1 Corinthians 11 is a great example of Paul dancing around the new realities of the kingdom. He assumes that women can prophecy in church but he does not want to disgrace their husbands in the process. So he insists that they wear veils when they pray or prophesy so that their husbands are respected. Whatever the silence of 1 Corinthians 14 is, therefore, it is not prophetic speech. Paul assumes women will prophesy in the Christian assembly.
1 Timothy 2 must be another example of this dynamic if we are to accept that Paul wrote it. (I put it in this way because it is the nearly unanimous consensus of non-evangelical scholars that it was written several decades after Paul's death and thus that it represents an institutionalized situation in the late first/early second century). Unless Paul has had a drastic change of mind since his earlier letters and portrayal in Acts, the harsh words of 1 Timothy toward women seem inexplicable unless there is something very significant in the Ephesian context leading Paul to say what he says.
The best hypothesis is that women are facilitating false teaching at Ephesus (2 Tim. 3:6). This would explain why he is so keen to prevent women from teaching men here when he scarcely has any such word for Priscilla or Junia or Euodia or Syntyche or Phoebe elsewhere but assumes that they are all his co-ministers.
5. Only one verse--and that a difficult one--potentially prohibits women from ministry.
Let's make something very clear. Husband headship is not incompatible with women in ministry. My spiritual common sense tells me it is cultural too, but let's not argue over that here. 1 Corinthians 11 has women prophesying at the same time that they are under their husband head. That means none of the headship passages can be used to prohibit women from being full ministers of the gospel as men.
That leaves 1 Corinthians 14 and 1 Timothy 2. Again, because Paul allows women to speak in Corinthian worship in chapter 11, chapter 14 cannot mean that Paul expects prophetic silence of women in church.

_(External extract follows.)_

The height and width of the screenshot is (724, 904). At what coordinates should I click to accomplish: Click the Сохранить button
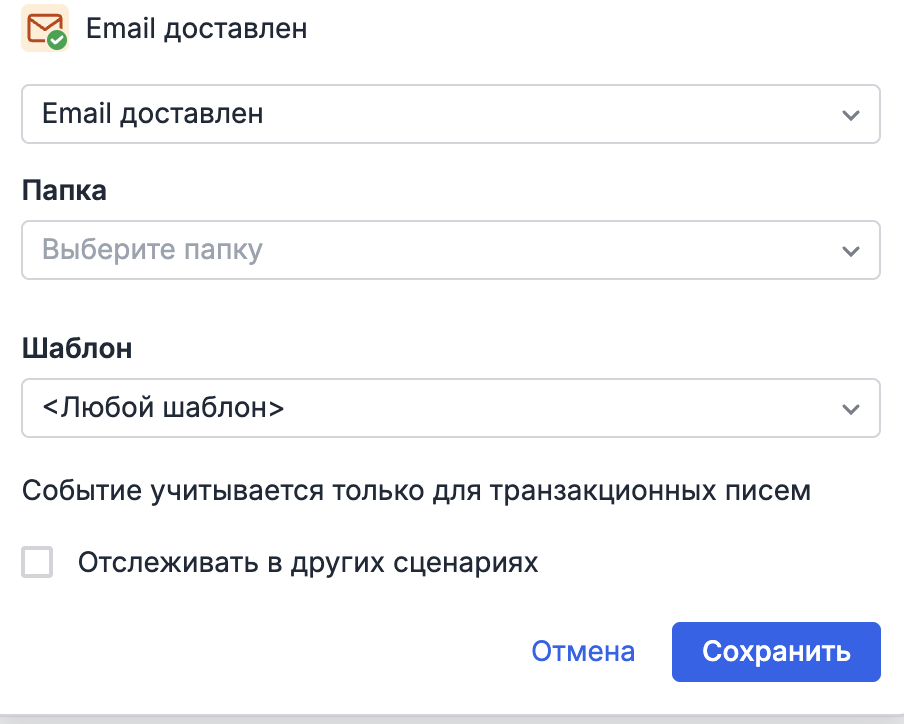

There is thus only one verse in the entire Bible that might be taken to prohibit women from ministering to men, and that is 1 Timothy 2:12.
But notice how difficult this verse is.
a. A woman is not to exercise authority over a man/husband because Adam was made first, then Eve.

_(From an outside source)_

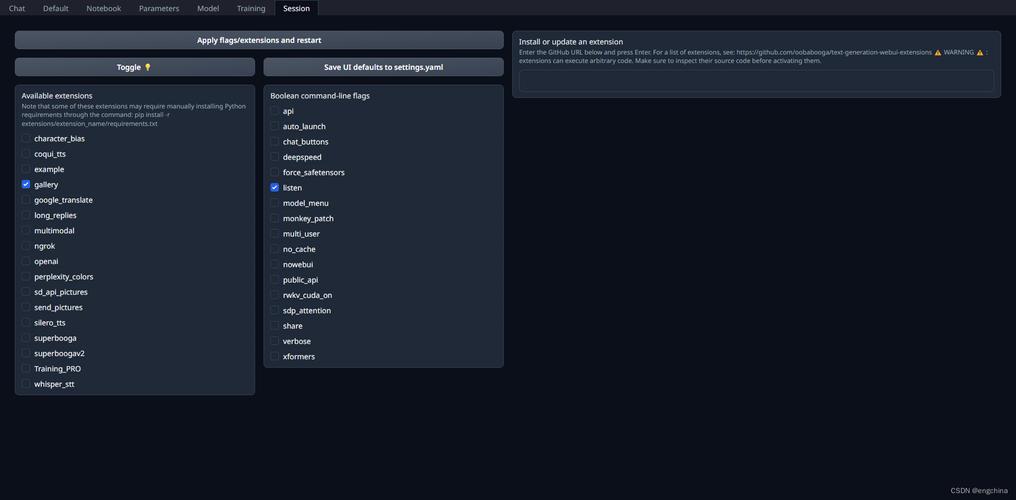The width and height of the screenshot is (1016, 500).
Task: Enable the xformers flag
Action: click(x=275, y=357)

First, "exercise authority" is a strong word, and we have not precluded husband-headship from our discussion. In other words, 1 Corinthians 11 shows that a woman can prophesy without exercising authority over her husband--she is giving God voice to a congregation. Further, the Genesis story itself does not subjugate Eve to Adam on the basis of birth order, but as a consequence of her sin--a sin that Christ atoned for entirely.
b. A woman is not to teach because Eve was deceived and has come to be in transgression, a transgression from which they will be saved through childbearing.
Wow! I thought we were all saved through Jesus Christ! I thought Hebrews indicates that his one sacrifice has forever perfected those who are sanctified! Difficult and in any case foolishness to base an entire practice on (and only one verse at that).
6. An apt word of caution to women opposed to women in ministry
You might be surprised to find that, in Africa, it is not just the men who angrily resist those who tell them that female circumcision is an immoral practice that must be stopped. Women as well, accustomed to the practices of their culture, oppose the abolition of the practice just as strongly.
The difference in the American situation is one of degree, not one of kind. Those women who strongly oppose women in ministry are simply living out the same anthropological and sociological dynamic as those women in Africa who oppose the abolition of female circumcision.
Female circumcision keeps women in their proper place in the order of things. It keeps them subject to their husbands and less prone to go looking to have an affair. You know how women are--all women are always looking to have sex and are too weak willed to resist.
The first step toward freedom is to recognize why you think the way you do.